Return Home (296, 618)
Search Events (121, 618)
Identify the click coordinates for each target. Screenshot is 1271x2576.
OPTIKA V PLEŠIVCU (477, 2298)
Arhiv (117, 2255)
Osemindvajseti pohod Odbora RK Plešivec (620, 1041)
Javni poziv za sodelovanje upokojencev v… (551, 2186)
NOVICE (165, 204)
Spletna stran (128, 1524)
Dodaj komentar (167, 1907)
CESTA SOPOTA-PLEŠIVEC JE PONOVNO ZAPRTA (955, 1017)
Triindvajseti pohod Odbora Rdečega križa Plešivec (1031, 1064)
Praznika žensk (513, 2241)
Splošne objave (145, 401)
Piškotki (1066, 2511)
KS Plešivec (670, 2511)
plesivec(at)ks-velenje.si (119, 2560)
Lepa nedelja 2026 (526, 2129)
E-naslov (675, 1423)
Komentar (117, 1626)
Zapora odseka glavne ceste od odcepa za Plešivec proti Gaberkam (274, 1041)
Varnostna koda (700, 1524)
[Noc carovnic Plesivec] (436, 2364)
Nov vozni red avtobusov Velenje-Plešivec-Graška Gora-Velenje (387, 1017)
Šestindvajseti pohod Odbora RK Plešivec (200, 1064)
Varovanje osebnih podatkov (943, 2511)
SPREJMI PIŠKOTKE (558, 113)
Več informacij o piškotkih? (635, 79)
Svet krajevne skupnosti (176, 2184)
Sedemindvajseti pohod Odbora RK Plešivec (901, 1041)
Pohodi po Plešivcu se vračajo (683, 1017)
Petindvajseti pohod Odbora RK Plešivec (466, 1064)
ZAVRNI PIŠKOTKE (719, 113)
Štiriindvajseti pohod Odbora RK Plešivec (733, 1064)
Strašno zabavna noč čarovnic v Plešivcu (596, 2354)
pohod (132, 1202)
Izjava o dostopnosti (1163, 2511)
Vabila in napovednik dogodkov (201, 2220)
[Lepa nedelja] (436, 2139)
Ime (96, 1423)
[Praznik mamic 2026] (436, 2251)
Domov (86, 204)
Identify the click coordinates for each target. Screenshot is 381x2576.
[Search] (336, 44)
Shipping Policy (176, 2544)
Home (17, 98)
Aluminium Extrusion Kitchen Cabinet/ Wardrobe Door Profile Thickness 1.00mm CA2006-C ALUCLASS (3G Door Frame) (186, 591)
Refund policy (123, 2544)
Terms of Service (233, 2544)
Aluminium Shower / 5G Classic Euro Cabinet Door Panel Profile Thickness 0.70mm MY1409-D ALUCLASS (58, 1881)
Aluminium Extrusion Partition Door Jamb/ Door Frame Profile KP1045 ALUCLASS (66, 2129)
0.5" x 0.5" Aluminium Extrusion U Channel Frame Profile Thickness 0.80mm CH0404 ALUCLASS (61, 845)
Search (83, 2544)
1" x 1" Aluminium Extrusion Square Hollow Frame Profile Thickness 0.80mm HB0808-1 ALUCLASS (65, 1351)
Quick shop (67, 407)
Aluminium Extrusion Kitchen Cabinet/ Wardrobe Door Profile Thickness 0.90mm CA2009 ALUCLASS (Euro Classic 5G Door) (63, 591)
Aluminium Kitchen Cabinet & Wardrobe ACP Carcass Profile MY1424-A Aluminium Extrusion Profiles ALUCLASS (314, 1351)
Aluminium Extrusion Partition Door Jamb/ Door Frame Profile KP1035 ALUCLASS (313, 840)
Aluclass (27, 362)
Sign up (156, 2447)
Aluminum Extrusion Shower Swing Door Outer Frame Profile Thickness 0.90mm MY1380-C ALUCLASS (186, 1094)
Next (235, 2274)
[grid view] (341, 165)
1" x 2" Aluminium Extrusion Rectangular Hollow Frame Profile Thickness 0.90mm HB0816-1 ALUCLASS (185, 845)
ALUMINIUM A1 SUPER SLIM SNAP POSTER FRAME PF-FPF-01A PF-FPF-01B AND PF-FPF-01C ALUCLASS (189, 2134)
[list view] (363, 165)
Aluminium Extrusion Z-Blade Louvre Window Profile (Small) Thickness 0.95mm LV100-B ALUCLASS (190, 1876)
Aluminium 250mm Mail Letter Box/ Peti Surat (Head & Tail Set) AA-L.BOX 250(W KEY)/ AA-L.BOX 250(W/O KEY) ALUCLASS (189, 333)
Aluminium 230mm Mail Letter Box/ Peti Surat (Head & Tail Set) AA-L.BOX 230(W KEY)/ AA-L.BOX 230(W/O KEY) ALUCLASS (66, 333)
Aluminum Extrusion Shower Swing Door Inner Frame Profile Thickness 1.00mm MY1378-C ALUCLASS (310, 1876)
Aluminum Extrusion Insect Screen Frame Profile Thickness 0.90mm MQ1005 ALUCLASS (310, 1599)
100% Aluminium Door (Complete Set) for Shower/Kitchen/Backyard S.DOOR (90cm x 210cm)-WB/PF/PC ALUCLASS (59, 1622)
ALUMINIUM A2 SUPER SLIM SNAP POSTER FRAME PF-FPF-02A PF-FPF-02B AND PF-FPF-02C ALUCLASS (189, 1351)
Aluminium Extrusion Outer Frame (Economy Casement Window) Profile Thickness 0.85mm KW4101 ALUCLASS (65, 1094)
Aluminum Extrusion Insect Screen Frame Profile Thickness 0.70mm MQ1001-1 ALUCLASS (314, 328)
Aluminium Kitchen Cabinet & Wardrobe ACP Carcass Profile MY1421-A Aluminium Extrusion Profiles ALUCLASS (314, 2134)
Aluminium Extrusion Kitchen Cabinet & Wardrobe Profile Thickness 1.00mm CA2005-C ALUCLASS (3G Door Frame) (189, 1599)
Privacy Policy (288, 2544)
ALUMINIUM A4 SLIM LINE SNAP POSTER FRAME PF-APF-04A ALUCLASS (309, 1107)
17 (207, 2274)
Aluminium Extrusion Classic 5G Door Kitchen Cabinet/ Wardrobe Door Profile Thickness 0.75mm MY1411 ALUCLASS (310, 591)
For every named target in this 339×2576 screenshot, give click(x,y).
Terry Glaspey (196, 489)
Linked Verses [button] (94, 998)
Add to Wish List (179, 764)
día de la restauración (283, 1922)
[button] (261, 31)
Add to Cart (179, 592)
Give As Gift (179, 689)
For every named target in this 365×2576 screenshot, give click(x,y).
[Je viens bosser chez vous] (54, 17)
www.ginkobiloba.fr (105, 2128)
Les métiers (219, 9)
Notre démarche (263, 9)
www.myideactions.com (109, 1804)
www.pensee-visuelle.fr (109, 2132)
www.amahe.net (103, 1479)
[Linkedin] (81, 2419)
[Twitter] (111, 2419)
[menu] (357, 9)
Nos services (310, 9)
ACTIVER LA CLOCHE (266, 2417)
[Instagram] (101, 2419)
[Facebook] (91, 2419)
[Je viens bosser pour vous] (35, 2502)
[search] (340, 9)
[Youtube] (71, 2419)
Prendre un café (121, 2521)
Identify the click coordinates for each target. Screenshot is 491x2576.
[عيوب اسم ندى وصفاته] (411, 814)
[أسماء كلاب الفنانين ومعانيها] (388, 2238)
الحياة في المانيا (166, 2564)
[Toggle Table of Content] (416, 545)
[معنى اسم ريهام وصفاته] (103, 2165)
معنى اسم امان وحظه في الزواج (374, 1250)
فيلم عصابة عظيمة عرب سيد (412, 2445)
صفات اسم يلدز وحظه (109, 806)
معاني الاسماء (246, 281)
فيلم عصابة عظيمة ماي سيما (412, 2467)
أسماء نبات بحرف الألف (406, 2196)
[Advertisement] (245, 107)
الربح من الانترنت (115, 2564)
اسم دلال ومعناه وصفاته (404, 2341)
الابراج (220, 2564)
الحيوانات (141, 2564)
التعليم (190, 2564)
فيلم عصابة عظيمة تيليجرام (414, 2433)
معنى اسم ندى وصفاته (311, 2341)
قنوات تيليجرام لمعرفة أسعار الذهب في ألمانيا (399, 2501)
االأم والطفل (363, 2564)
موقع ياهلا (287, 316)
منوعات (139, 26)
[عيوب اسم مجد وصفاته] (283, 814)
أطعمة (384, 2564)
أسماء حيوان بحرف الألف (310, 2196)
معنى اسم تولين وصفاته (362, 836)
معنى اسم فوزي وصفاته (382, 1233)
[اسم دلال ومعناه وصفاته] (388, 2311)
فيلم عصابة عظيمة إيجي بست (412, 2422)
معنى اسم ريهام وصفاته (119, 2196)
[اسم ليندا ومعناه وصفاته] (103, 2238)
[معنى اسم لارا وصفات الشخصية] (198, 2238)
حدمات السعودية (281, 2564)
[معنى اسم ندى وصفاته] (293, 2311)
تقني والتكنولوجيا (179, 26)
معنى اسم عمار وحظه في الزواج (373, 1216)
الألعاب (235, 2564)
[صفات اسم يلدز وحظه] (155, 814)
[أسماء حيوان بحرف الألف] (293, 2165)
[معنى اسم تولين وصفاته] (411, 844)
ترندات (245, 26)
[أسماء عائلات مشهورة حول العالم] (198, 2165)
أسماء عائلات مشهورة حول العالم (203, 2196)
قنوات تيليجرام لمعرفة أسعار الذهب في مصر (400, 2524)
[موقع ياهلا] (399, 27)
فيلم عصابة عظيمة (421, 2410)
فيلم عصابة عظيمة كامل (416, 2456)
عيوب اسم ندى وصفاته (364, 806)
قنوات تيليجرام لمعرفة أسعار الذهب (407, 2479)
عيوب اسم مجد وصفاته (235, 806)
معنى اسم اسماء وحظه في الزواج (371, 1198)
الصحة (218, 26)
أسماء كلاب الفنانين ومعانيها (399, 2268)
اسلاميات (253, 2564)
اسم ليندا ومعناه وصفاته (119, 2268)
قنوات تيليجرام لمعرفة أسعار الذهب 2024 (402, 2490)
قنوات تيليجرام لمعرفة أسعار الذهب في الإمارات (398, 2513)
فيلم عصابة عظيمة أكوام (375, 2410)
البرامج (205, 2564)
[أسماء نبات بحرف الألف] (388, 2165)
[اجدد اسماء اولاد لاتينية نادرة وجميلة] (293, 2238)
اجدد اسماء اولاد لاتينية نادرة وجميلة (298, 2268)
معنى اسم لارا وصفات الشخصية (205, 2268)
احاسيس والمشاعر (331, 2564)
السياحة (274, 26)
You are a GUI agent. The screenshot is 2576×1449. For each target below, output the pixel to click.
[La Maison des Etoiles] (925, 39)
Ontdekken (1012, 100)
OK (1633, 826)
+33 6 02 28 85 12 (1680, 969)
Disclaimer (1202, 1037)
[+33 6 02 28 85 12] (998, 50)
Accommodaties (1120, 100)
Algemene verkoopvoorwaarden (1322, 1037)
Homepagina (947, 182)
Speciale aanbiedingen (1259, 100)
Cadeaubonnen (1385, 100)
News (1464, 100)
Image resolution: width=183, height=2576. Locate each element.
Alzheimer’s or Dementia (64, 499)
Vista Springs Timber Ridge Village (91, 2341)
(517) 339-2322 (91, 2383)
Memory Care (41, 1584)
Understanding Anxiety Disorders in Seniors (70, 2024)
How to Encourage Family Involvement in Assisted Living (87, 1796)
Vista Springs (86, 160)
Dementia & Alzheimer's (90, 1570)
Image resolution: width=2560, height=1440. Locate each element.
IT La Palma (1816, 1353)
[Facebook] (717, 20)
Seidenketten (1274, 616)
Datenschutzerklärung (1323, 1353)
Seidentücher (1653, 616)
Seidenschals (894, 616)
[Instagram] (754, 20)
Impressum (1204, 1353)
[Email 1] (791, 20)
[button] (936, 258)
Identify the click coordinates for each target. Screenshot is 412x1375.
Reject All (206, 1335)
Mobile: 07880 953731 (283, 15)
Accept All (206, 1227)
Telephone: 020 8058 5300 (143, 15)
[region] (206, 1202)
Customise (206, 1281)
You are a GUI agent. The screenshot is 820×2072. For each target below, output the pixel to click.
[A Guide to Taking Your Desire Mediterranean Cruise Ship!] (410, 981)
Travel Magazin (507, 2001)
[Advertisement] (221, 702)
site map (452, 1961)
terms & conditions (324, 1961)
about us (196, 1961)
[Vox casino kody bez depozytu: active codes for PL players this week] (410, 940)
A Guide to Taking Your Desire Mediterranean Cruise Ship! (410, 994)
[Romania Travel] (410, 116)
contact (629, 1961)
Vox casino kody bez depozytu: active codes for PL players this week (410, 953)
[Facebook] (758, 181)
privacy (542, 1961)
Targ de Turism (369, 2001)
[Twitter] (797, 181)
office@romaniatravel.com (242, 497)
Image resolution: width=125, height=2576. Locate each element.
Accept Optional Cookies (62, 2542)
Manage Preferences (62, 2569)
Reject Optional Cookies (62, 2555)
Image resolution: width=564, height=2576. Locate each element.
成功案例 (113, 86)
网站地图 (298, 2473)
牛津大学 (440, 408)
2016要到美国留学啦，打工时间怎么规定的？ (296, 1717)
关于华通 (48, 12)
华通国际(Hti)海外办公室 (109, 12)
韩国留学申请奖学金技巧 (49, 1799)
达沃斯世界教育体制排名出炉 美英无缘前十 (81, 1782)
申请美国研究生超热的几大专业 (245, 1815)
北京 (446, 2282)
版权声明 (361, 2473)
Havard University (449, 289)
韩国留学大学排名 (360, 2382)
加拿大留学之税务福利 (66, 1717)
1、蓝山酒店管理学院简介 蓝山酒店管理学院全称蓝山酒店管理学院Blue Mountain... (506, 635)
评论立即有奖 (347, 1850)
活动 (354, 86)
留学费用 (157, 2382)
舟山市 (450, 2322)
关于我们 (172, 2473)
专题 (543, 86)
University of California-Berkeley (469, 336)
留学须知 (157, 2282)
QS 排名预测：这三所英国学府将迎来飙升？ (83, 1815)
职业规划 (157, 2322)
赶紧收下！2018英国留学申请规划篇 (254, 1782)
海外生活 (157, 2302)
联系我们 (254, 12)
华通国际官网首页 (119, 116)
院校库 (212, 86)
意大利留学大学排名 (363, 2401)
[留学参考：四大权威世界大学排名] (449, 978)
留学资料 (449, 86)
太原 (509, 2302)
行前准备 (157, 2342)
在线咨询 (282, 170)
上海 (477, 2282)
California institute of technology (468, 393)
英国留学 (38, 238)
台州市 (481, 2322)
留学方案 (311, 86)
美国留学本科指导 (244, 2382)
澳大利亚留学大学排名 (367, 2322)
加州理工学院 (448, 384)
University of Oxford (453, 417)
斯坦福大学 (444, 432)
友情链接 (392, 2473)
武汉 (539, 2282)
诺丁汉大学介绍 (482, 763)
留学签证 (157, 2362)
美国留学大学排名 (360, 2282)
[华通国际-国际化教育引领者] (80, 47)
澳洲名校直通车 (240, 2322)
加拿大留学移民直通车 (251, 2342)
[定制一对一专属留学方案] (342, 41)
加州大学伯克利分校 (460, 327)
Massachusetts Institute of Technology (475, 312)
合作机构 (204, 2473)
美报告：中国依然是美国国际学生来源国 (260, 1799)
★ ★ ★ ★
Your task is to retype the entries verbatim, starting with the line that holds "Screenshot is 491x2576." and stopping after the line that holds "الحيوانات (141, 2564)".

Identify the click coordinates for each target. Screenshot is 491x2576.
[عيوب اسم ندى وصفاته] (411, 814)
[أسماء كلاب الفنانين ومعانيها] (388, 2238)
الحياة في المانيا (166, 2564)
[Toggle Table of Content] (416, 545)
[معنى اسم ريهام وصفاته] (103, 2165)
معنى اسم امان وحظه في الزواج (374, 1250)
فيلم عصابة عظيمة عرب سيد (412, 2445)
صفات اسم يلدز وحظه (109, 806)
معاني الاسماء (246, 281)
فيلم عصابة عظيمة ماي سيما (412, 2467)
أسماء نبات بحرف الألف (406, 2196)
[Advertisement] (245, 107)
الربح من الانترنت (115, 2564)
اسم دلال ومعناه وصفاته (404, 2341)
الابراج (220, 2564)
الحيوانات (141, 2564)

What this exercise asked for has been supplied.